Available at: https://repository.uclawsf.edu/faculty_scholarship/1967
Although most countries forbid advertising medicine to patients, “direct-to- consumer advertising” has flourished in the United States over the past century. Research shows that the practice prompts inappropriate prescriptions and disadvantages generic competitors, leading to adverse drug reactions and increased prescription drug spending. Nevertheless, a comprehensive regulatory system for direct-to-consumer advertising continues to escape the grasp of policymakers. Regulatory authority has bounced between the Federal Trade Commission (FTC) and the Food and Drug Administration (FDA), where primary jurisdiction now resides. Since the FDA assumed responsibility, the agency’s only major regulatory initiative has been to minimize disclosure requirements for advertisements. Enforcement of violations has been similarly lackluster. This Article examines the history of medical advertising and the consequences of insufficient regulation, highlighting the need for a new regulatory model. Rather than leaving responsibility with the FDA or simply transferring it back to the FTC, this Article proposes a coordinated regulatory effort.

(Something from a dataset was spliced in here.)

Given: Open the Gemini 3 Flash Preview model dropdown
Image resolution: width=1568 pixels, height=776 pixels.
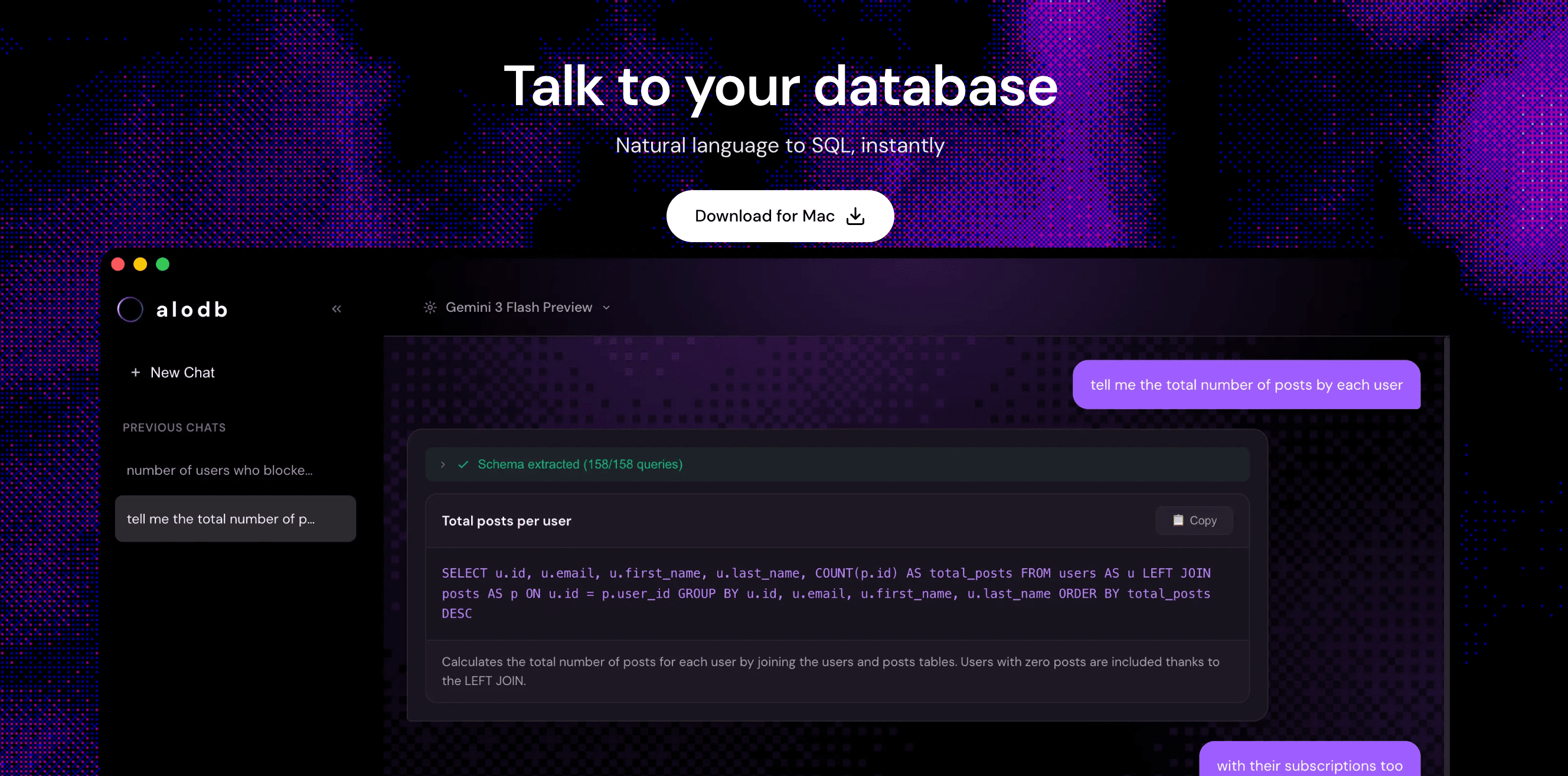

A coordinated approach to oversight of prescription drug advertising should enable more effective regulation, drawing on the expertise of each agency. In this partnership, the FTC would reprise its past role as monitor and enforcer of prescription drug advertising rules, while the FDA would leverage its scientific expertise to assist in evaluating compliance. By combining the resources and capacities of both agencies, this model offers the potential to fill the problematic gaps in the current regulation of direct-to-consumer advertising.